In response to the Daily Post’s Daily Prompt: Land of Confusion. Which subject in school did you find impossible to master? Did math give you hives? Did English make you scream? Do tell!
I was a smart kid. Not motivated, and certainly not well-directed in my educational goals, but I had a talent for learning and for taking tests.
My family wasn’t particularly concerned with my academic performance. They were pleased that I earned good grades, but there really weren’t any expectations that I’d go on to college.
For the first eight years of my formal education all the subjects were ridiculously easy for me: English grammar and literature, Social Studies, even Science and Mathematics. Seldom did I need to study, even though had I done so on a regular basis I might have ended up near the top of my class.

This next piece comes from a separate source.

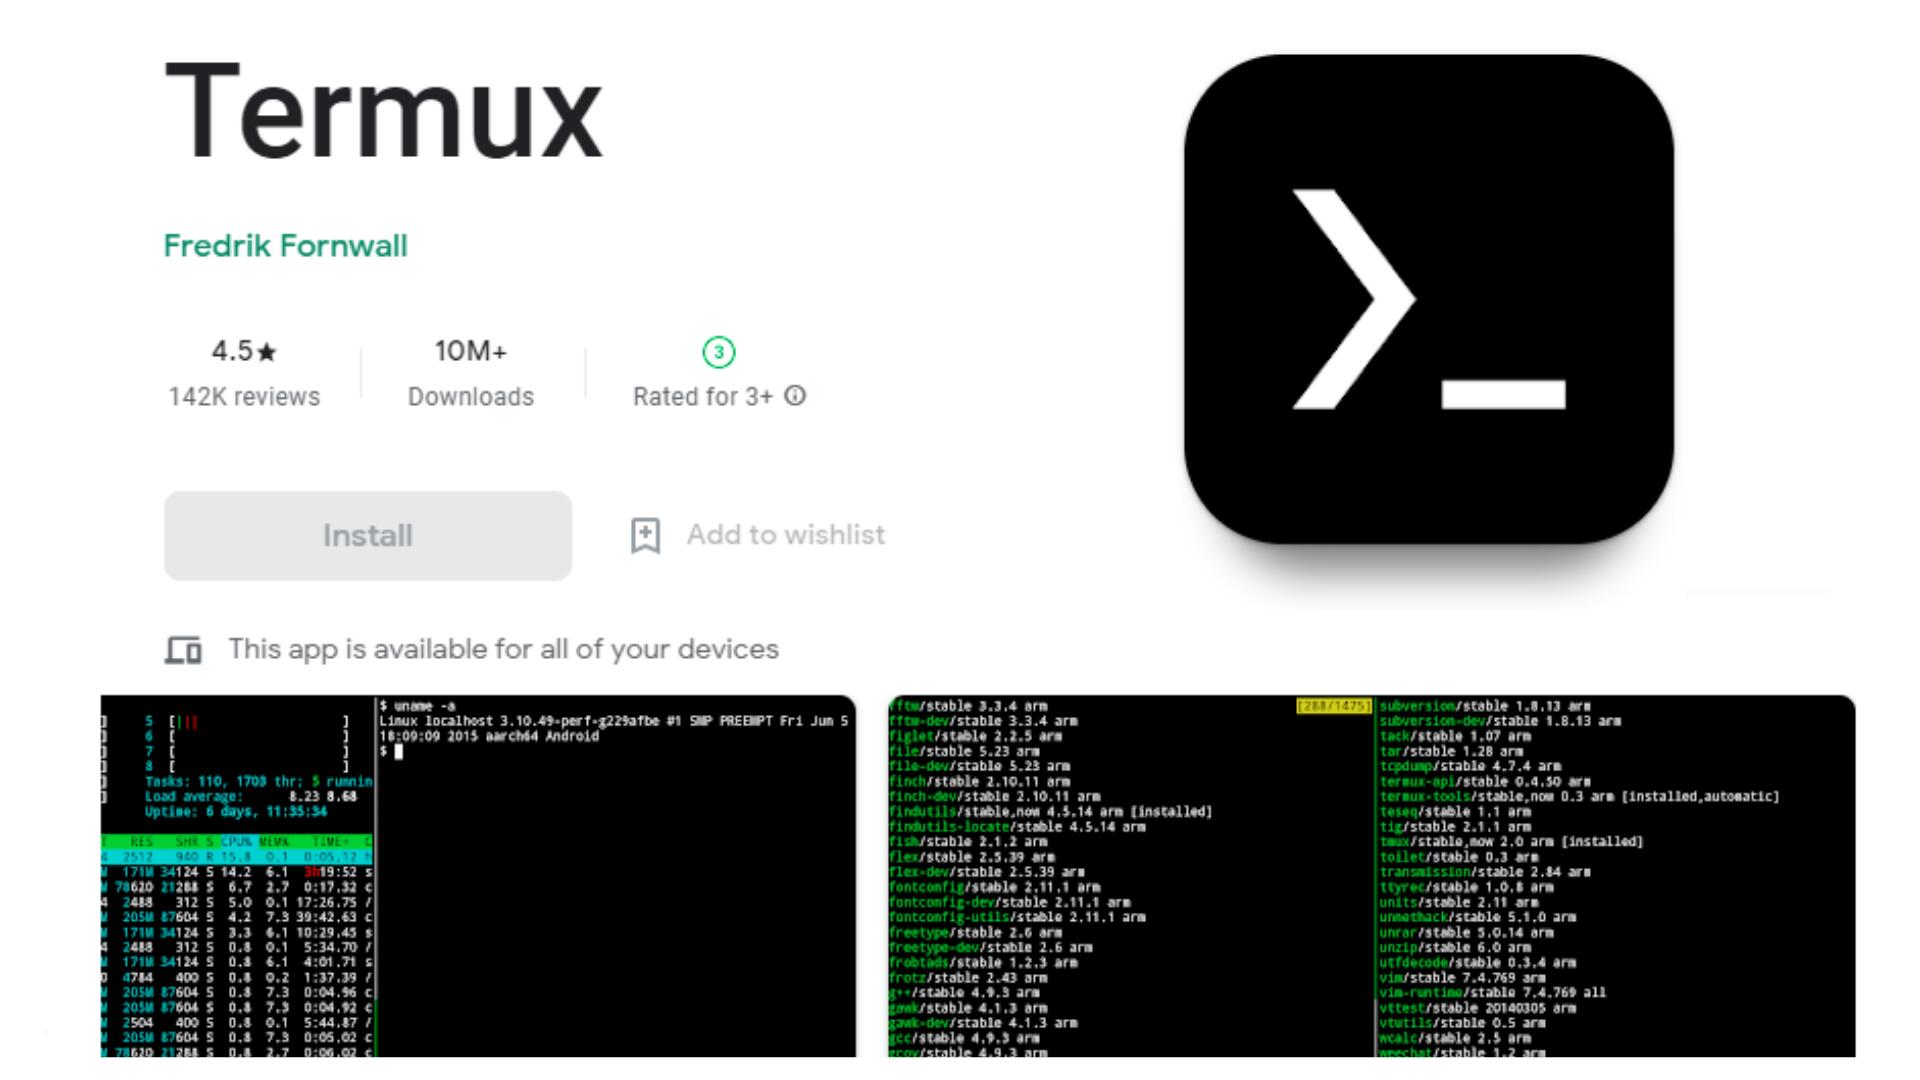Click the Rated for 3+ text
The image size is (1920, 1080).
point(702,397)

In ninth grade my good grades landed me in an accelerated algebra class and my educational wheels fell off. I worked my butt off in that class, but the concepts were so abstract that my brain was unable to process them.
I literally thought that I must have missed the lesson explaining what “n” and “x” were, so night after night I’d reread my algebra text from the beginning trying to unlock the code. Surely, I thought, if I could just figure out their values I’d be okay. The concept of a variable just made no sense.
With the help of a good and brilliant friend I managed to stay afloat, even though she occasionally became exasperated and annoyed with my questions. It seemed simple to her, why couldn’t everyone “get it?”
Our accelerated class churned through one and a half years of algebra in one school year, then we moved on to Geometry. Holy crap. If I’d been merely struggling in algebra, geometry put me down for the count. I lasted half the year and then dropped the class since it wasn’t required to graduate.
I can’t even remember what replaced Geometry in my schedule, I just know that for the first time in my academic life I doubted myself. It was a lowdown, crummy feeling.
Following my junior year my family moved to a slightly larger town. I met my future husband (Studly Doright was so cute back then) and even though I went to junior college for a year my heart wasn’t in it, and I was petrified by the idea that I wouldn’t be able to conquer college algebra. So I married my Studly and we settled into our lives together.
When our children were in elementary school we decided that I should go back to college, and with a totally new focus I rocked that scene. To my surprise and delight I was still a smart kid. With trepidation I faced my college algebra class. What was once too abstract for my 14-year-old brain now made sense. Amazing!
It was the only class I didn’t earn an “A” in, though, preventing me from graduating college with a perfect 4.0. But, that “B” felt like a victory after all those years, and summa cum laude looked great on my transcript.